Available data: Begin
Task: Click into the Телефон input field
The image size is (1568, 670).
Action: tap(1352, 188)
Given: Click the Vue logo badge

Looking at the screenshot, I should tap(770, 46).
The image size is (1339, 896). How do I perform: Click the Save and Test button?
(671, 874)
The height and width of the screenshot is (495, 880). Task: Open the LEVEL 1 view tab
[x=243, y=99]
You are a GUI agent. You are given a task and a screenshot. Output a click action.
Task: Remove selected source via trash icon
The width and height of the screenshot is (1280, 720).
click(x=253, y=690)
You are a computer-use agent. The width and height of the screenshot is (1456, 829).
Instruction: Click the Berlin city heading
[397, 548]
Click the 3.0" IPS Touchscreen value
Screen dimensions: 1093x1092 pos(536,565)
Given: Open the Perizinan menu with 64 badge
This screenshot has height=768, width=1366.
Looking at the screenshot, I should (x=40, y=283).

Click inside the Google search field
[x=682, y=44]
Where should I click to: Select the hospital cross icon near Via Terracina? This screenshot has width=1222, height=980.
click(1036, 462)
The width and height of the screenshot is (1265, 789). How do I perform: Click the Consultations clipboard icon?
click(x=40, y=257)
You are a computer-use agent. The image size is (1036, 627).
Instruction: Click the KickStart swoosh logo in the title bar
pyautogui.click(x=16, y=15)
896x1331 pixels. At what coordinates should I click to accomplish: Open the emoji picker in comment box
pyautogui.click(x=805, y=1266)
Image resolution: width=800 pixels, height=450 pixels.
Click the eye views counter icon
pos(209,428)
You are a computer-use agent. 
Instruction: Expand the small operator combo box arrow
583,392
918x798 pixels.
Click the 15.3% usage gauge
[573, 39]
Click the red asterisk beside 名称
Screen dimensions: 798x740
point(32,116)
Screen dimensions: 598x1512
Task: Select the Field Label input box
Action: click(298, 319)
Available data: End
Instructions for the task - Every record must be set down again exactly.

Task answer -
Task: Click into the Телефон input field
The image size is (1568, 670).
Action: tap(1352, 188)
Given: Click the Vue logo badge

Looking at the screenshot, I should tap(770, 46).
The image size is (1339, 896). How do I perform: Click the Save and Test button?
(671, 874)
The height and width of the screenshot is (495, 880). Task: Open the LEVEL 1 view tab
[x=243, y=99]
You are a GUI agent. You are given a task and a screenshot. Output a click action.
Task: Remove selected source via trash icon
The width and height of the screenshot is (1280, 720).
click(x=253, y=690)
You are a computer-use agent. The width and height of the screenshot is (1456, 829).
Instruction: Click the Berlin city heading
[397, 548]
Click the 3.0" IPS Touchscreen value
Screen dimensions: 1093x1092 pos(536,565)
Given: Open the Perizinan menu with 64 badge
This screenshot has height=768, width=1366.
Looking at the screenshot, I should (x=40, y=283).

Click inside the Google search field
[x=682, y=44]
Where should I click to: Select the hospital cross icon near Via Terracina? This screenshot has width=1222, height=980.
click(1036, 462)
The width and height of the screenshot is (1265, 789). How do I perform: Click the Consultations clipboard icon?
click(x=40, y=257)
You are a computer-use agent. The image size is (1036, 627).
Instruction: Click the KickStart swoosh logo in the title bar
pyautogui.click(x=16, y=15)
896x1331 pixels. At what coordinates should I click to accomplish: Open the emoji picker in comment box
pyautogui.click(x=805, y=1266)
Image resolution: width=800 pixels, height=450 pixels.
Click the eye views counter icon
pos(209,428)
You are a computer-use agent. 
Instruction: Expand the small operator combo box arrow
583,392
918x798 pixels.
Click the 15.3% usage gauge
[573, 39]
Click the red asterisk beside 名称
Screen dimensions: 798x740
point(32,116)
Screen dimensions: 598x1512
Task: Select the Field Label input box
Action: click(298, 319)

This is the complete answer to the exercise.